Hunter allegedly pushed complainant to perform a survey with
regard to precious metals which allegedly involved "a great
deal of climbing, standing and walking." Complainant told
him about a comment by respondent Sheppard that "I can kick
you in your ass to straighten your back out." Complainant
alleges that "[t]here was no discussion of reasonable
accommodation of complainant's disability," and that,
"to retaliate against protected activity, the respondents
have repeatedly pestered him to find other work outside of the
LMES security department." (Complaint pars. 121-140).
On November 17, 1994, Hunter asked complainant to attend a
[Page 8]
meeting with Labor Relations personnel on Friday, November 18,
1994. Complainant stated that he had vacation plans, and that,
if the meeting was mandatory, he wished to bring a lawyer.
Hunter also stated that there would be a meeting on November 21,
1994 with Dr.
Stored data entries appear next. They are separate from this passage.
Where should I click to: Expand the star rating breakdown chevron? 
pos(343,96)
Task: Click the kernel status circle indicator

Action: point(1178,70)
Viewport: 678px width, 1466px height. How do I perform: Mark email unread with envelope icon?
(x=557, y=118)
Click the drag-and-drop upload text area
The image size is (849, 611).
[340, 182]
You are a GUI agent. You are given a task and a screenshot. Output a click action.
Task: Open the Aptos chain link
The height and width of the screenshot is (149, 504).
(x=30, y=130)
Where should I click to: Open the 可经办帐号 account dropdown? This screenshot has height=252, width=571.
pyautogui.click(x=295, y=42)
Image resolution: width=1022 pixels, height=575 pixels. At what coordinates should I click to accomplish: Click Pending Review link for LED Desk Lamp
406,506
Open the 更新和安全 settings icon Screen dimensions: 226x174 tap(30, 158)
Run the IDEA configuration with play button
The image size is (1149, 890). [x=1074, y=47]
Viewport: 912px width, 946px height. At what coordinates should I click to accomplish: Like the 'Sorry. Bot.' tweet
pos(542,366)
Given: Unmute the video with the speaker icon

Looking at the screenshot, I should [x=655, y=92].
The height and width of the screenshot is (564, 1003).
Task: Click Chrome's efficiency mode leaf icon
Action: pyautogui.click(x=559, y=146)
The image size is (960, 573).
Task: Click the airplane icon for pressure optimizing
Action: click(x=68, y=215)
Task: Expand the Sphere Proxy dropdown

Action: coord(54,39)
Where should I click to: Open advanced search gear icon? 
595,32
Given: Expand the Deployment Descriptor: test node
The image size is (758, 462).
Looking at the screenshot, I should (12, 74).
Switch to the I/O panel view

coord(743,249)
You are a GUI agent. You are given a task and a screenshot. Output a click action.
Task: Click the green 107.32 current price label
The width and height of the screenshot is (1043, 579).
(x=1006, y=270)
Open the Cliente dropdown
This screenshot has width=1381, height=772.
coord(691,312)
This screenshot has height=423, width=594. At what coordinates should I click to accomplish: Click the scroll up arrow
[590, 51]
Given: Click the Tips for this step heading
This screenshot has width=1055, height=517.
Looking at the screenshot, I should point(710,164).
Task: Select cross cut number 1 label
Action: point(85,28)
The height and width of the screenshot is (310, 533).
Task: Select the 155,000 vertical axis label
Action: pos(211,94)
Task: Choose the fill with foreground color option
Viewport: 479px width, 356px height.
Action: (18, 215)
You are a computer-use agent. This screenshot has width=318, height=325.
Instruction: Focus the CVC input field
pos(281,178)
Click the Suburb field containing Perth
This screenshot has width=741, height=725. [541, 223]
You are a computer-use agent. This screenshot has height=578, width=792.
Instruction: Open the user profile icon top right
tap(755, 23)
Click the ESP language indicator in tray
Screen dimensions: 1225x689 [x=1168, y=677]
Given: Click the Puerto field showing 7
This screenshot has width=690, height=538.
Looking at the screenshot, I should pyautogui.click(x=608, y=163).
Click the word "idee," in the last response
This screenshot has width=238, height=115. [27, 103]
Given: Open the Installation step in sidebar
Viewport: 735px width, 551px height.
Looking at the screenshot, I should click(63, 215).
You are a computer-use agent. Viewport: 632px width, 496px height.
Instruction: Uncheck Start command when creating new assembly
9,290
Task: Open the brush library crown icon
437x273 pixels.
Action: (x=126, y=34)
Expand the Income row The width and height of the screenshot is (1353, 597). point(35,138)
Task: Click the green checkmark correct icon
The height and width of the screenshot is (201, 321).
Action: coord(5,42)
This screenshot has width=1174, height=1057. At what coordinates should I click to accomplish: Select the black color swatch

Roberts to discuss his medical problem.
Complainant states that this was another act of intimidation and
harassment. (Complaint pars. 142-147).
The complaint then goes on to set forth various allegations
about another case, the Varnadore case, general
descriptions of Martin Marietta's management structure which is
allegedly "highly complex and much like in the
military," and its purported pattern and practice of
discrimination against whistleblowers, discussions about the
Anderson County District Attorney General James Nelson, and
descriptions of Oak Ridge Tennessee as a "company
town." These allegations do not include any additional
information about Mr. Kesterson. (Complaint pars. 154-177).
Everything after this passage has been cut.